(What is it with Disney these past few days? I haven't seen a Disney movie for a very long time!)
Last night I dreamt I was doing another practicum with an older, tall, large woman who had short, straight, yellowish white hair.
I was also platonically spending a lot of time with this good-looking guy. He asked me to marry him, but I said I had to check the Disney princesses before I gave him an answer. It had something to do with what I wanted my wedding to be like. So then I got out my laptop and watched clips of The Little Mermaid, Cinderella, and Aladdin (which was oddly spelled a-l-a-a-d-i-n) for a while while the guy paced nervously in an adjacent room.
Finally I got a good feeling during Aladdin, which I took to mean I should marry the guy since his dad was Arab or something. It also meant our wedding reception would have a Moroccan theme, which would actually be really cool in the world of betta-fish-are-a-centerpiece Mormon wedding receptions. The guy smiled really big and immediately called his father to tell him he was getting married. I really wanted to kiss my new fiancé or at least cuddle or something, but I didn't know how to approach him. It just felt really awkward considering we had been friends but now we were engaged and I really wanted to just tackle him and suck his face off, but our relationship had never been physical so I didn't know how to start.

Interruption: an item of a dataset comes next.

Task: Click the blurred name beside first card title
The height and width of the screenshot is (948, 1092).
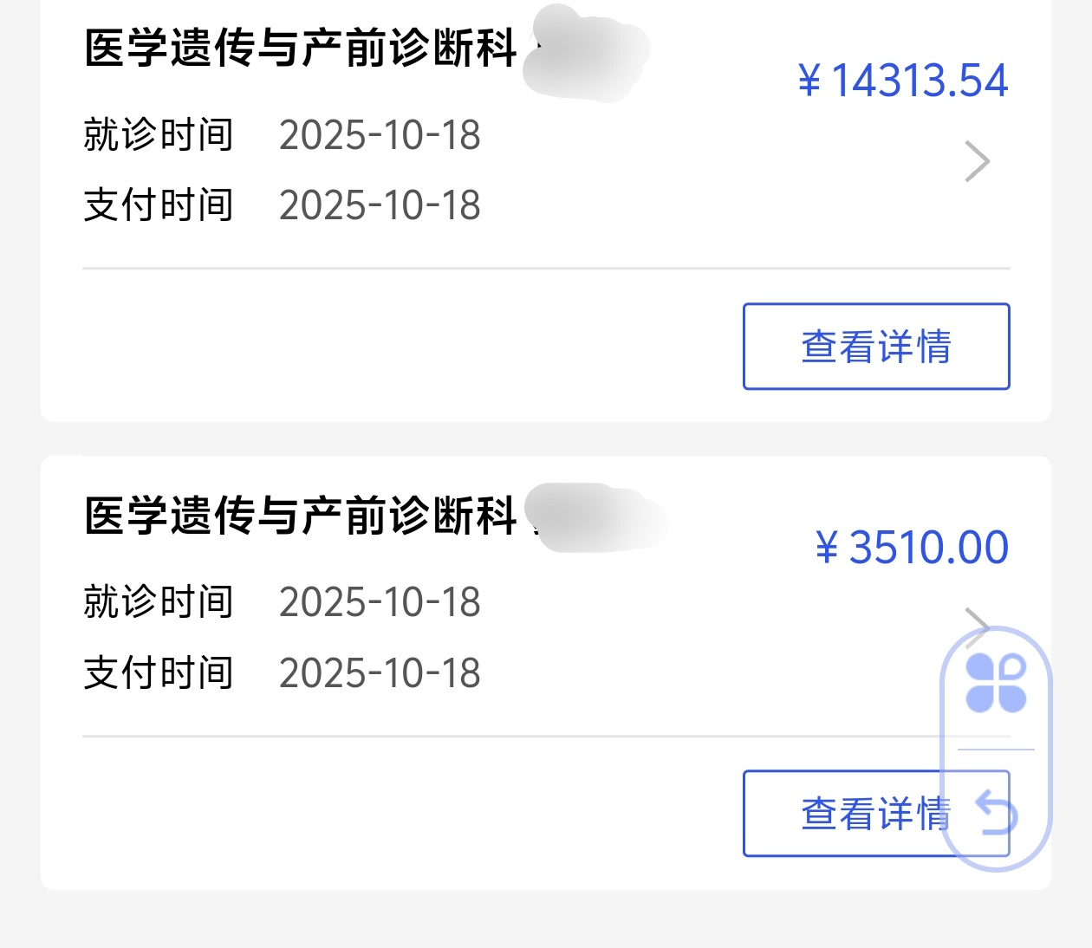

I stared longingly at him on the phone for a while, and then I went to the school to help out. My mentor teacher took me aside and, looming over me, told me that I was too distracted by this guy to be a real teacher. If I wanted to succeed in my career, I would have to be more focused. I considered whether making out with my dream fiancé would make me more or less focused on work and realized sadly that it would make me less focused, and then I woke up.